ServeRoboticsTask

This pipeline includes the following steps:

Load the MNIST dataset using the TensorFlow Keras API. Preprocess the data by normalizing the pixel values and reshaping the images to fit the model input. Define the model architecture using the TensorFlow Keras Sequential API. The model includes three convolutional layers, two max-pooling layers, two fully connected layers, and an output layer. Compile the model with the Adam optimizer and categorical cross-entropy loss. Train the model for 10 epochs with a batch size of 32, using the validation data to monitor performance. Evaluate the model on the test set and print the test loss and accuracy. Save the trained model to a file for later use. For the inference server, you can use the saved model to make predictions on new images.

Implementation

This implementation uses the Flask web framework to create a REST API endpoint that accepts raw image data as input and returns the predicted digit and its probability as output. The server loads the pre-trained model and uses it to make predictions on the input image.

To use the inference server, you can send a POST request to the /predict endpoint with the image data in the request body, like the json file.

The server will respond with the predicted digit and its probability, please look at predicted.py file.

Requirements:

  1. Environment Setup: Set up a reproducible environment using Docker or other containerization technologies. Provide a Dockerfile that creates an environment with all dependencies necessary to train and serve a model.

  2. Data Handling: Develop a pipeline for loading and preprocessing the MNIST dataset efficiently. Utilize a data versioning tool/platform (e.g., DVC, MLflow) to ensure reproducibility.

  3. Model Training and Deployment: Train a simple model (e.g., a neural network) to classify MNIST images. Deploy the trained model using a serving platform such as TensorFlow Serving, FastAPI, or any other suitable technology. Ensure that the deployment can handle live inference requests.

Bonus points:

  1. Monitoring and Logging: Implement logs for both training and inference processes using a logging framework. Set up basic monitoring for the deployed model, tracking metrics such as request rate, latency, and error rates.

  2. Infrastructure As Code: Utilize Infrastructure as Code (IaC) tools (e.g., Terraform, Ansible) to automate the setup of required cloud infrastructure. Document your cloud architecture and ensure it is scalable and cost-effective.

- **ACTIVITY**
Write out the ServeRoboticsTask text from the words "This implementation uses" through "the json file.", substituting "FastAPI" for "Flask".

- **LISTED RECORDS**

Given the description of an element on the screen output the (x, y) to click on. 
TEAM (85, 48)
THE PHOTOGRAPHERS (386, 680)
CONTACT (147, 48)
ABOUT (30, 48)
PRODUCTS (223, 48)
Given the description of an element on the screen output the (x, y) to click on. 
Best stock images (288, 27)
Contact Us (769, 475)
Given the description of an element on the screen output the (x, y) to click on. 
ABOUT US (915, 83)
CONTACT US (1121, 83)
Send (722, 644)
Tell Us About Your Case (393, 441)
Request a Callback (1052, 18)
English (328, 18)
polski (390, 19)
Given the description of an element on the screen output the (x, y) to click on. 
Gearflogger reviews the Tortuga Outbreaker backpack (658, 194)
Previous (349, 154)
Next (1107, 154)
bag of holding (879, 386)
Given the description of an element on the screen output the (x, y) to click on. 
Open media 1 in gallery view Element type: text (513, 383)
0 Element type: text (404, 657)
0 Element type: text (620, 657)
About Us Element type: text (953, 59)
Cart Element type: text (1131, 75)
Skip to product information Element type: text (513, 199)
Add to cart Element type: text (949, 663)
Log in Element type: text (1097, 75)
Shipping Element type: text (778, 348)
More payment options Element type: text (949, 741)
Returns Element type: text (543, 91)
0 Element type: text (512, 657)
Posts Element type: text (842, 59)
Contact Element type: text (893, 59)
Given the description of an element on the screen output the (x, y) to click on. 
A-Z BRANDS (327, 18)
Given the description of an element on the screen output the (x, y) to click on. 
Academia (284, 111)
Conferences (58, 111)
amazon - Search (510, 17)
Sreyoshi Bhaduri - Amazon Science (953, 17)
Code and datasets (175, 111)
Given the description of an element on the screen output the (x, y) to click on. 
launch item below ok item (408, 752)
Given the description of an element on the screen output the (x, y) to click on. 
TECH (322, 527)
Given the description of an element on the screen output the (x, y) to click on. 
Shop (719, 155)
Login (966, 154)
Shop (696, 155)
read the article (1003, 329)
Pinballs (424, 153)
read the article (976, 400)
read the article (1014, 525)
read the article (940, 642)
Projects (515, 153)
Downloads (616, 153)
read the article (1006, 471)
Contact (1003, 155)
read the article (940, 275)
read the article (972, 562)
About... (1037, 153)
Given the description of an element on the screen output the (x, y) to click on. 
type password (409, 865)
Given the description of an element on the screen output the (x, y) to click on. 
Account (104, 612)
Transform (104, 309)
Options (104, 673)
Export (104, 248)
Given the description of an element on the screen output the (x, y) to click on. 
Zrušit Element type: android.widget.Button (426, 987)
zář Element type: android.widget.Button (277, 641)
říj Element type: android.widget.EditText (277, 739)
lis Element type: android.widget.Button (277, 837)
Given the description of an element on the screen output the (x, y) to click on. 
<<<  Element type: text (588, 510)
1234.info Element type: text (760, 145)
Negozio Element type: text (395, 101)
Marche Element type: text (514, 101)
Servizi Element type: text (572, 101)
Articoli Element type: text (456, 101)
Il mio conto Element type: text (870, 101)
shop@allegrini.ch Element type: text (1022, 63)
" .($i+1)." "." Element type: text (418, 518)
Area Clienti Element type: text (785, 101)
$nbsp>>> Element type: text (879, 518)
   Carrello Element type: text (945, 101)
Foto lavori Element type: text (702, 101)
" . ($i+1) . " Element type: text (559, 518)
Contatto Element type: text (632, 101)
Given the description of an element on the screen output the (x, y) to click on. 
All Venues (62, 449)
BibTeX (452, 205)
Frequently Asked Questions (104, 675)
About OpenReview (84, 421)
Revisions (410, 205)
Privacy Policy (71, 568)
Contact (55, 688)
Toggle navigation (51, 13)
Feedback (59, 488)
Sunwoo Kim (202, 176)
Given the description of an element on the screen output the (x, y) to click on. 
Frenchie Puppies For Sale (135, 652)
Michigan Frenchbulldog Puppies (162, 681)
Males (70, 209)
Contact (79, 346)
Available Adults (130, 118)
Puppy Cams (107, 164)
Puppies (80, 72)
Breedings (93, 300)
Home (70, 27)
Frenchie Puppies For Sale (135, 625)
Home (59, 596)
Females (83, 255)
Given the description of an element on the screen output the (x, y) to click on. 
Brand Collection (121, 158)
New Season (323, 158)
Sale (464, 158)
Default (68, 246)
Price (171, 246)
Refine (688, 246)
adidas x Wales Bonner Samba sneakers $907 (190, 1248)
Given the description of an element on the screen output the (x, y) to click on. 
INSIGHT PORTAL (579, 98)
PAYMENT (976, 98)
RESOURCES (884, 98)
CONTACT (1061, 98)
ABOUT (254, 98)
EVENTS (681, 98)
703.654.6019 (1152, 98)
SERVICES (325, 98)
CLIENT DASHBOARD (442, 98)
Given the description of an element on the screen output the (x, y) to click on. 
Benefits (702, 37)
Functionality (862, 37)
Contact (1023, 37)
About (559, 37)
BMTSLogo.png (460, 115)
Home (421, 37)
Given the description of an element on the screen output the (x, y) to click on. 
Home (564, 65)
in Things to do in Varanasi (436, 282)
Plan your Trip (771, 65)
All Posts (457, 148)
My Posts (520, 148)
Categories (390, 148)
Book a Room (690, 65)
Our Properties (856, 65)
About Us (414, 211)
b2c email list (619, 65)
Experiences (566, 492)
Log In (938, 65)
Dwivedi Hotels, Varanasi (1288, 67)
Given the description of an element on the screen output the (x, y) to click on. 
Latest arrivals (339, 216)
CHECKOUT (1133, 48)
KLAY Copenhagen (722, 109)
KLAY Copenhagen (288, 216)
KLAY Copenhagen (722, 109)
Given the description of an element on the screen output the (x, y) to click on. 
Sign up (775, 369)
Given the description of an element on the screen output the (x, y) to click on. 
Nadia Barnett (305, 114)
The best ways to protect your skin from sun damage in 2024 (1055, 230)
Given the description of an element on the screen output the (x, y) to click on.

- **SOLUTION TO THIS TASK**
This implementation uses the FastAPI web framework to create a REST API endpoint that accepts raw image data as input and returns the predicted digit and its probability as output. The server loads the pre-trained model and uses it to make predictions on the input image.

To use the inference server, you can send a POST request to the /predict endpoint with the image data in the request body, like the json file.